En el nuevo boulevard gastronómico Terrazas San Cristóbal, este lugar apuesta por una cocina simple, sabrosa y a buenos precios, acompañada de una amplia oferta de cócteles y destilados que mandan en la barra.
Fotografías © Darío Córdova / WhereLunch
Deconstrucciones, esferificaciones, espumas y humos. La gastronomía se ha vuelto cada vez más sofisticada, con técnicas de vanguardia que asemejan la cocina a un laboratorio.
Pero hay veces donde los comensales quieren ir en sentido contrario, quieren volver a las raíces, a la comida simple, bien hecha, con sabor y sin mayores pretensiones.

Esa es la premisa de Bartolo, un nuevo restobar que debutó hace un par de meses en Terrazas San Cristóbal, el nuevo barrio bohemio ubicado a los pies del cerro hacia el lado de Providencia, con la Chascona, la casa de Pablo Neruda como punto de referencia y que tiene la honestidad como bandera.
Honestidad que se muestra en sus platos, en sus cócteles y en sus precios.

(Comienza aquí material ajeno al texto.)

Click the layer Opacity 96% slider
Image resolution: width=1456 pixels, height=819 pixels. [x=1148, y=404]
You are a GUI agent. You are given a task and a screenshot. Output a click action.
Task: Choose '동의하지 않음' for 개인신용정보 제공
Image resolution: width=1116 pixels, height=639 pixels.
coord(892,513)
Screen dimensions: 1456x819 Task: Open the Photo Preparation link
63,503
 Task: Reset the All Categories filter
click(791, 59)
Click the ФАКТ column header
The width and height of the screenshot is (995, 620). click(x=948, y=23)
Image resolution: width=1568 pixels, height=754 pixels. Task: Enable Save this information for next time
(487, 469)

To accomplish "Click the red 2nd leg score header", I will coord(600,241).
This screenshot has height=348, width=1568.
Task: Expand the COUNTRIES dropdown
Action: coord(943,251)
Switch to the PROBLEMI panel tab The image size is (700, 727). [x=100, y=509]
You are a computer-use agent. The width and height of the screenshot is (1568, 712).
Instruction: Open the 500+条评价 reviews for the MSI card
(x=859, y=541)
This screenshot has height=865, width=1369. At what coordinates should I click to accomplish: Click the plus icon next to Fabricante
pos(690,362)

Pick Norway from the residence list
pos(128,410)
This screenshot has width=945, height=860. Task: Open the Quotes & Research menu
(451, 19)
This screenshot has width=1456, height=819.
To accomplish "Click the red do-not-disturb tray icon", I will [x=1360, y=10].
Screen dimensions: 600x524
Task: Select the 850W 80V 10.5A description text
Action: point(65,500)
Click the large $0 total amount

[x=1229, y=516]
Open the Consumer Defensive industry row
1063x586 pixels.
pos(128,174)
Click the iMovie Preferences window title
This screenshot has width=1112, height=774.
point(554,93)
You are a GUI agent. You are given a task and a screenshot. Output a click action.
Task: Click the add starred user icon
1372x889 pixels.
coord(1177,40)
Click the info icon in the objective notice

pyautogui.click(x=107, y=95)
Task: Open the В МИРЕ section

Acá no hay mirada de autor, si no sabores simples y transparentes, y así se siente en su Tartar de Salmón, abundantes dados de este pescado aderezados con una salsa acevichada que le da una nota cítrica.

Por el mismo camino va el Tartar de Vacuno, filete cortado a cuchillo servido con pepinillos en brunoise, aderezados con salsa inglesa, tabasco y una yema cocinada a baja temperatura que hace las veces de una cremosa salsa.
Como buen restobar, la carta de Bartolo es pródiga en platos para compartir. Probamos sus Croquetas de Chorizo, receta de inspiración española que acá le falto trabajo, con una salsa bechamel demasiado líquida y un chorizo que se siente más en textura que en sabor.

Sus Empanadas de Queso muestran el camino a seguir, pequeñas masas bien fritas y con un abundante relleno de queso mantecoso, bien acompañadas por un adictivo chancho en piedra, esa sabrosa combinación de tomate machacado con ajo y ají.
Como buen local con vocación nocturna, lo que pasa entre panes es un tema importante, y acá lo resuelve con una sección que apela a las hamburguesas estilo smash. Probamos la clásica Cheese Burger, con doble carne, pepinillos dill en rodajas y ketchup, un mix tradicional con una carta tostada y casi crocante y un queso poco expresivo.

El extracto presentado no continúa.